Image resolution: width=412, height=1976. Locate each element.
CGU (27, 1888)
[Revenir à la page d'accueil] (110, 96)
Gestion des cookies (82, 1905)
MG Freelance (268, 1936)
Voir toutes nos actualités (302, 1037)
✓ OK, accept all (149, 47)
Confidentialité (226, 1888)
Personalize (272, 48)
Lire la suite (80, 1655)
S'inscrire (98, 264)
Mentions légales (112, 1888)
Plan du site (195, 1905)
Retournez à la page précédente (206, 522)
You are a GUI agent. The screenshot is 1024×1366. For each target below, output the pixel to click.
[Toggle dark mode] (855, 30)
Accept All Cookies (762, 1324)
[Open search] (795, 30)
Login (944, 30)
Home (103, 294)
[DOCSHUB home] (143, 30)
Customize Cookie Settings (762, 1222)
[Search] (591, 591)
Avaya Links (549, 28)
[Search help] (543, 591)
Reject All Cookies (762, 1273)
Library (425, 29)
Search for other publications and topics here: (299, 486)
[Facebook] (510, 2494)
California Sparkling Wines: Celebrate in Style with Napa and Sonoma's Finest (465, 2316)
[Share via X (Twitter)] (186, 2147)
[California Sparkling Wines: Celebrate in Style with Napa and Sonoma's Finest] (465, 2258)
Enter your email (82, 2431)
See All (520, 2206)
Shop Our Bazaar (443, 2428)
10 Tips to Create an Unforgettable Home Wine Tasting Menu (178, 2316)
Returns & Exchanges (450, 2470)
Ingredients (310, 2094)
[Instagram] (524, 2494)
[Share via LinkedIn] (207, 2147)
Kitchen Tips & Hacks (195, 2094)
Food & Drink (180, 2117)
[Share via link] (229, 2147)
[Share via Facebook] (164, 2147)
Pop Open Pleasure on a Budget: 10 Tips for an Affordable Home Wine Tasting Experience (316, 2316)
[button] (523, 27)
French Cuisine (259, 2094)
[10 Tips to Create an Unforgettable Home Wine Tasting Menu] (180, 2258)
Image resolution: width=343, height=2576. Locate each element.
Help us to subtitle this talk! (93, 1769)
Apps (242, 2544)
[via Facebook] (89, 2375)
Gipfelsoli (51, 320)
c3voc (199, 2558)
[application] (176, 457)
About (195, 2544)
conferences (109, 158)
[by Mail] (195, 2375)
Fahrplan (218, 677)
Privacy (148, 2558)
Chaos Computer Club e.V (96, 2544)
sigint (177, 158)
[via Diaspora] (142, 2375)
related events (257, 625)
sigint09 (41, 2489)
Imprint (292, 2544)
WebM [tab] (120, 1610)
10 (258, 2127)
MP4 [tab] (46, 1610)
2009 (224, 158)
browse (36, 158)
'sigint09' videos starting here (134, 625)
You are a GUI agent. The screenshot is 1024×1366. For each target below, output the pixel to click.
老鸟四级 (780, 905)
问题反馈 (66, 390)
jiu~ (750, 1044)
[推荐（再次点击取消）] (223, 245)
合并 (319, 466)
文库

□ □ □ □

> [WHAT THE EXERCISE ASKS]
In the material above, find each line that has the string "Style" and return it.

> [EXERCISE RESULT]
California Sparkling Wines: Celebrate in Style with Napa and Sonoma's Finest (465, 2316)
[California Sparkling Wines: Celebrate in Style with Napa and Sonoma's Finest] (465, 2258)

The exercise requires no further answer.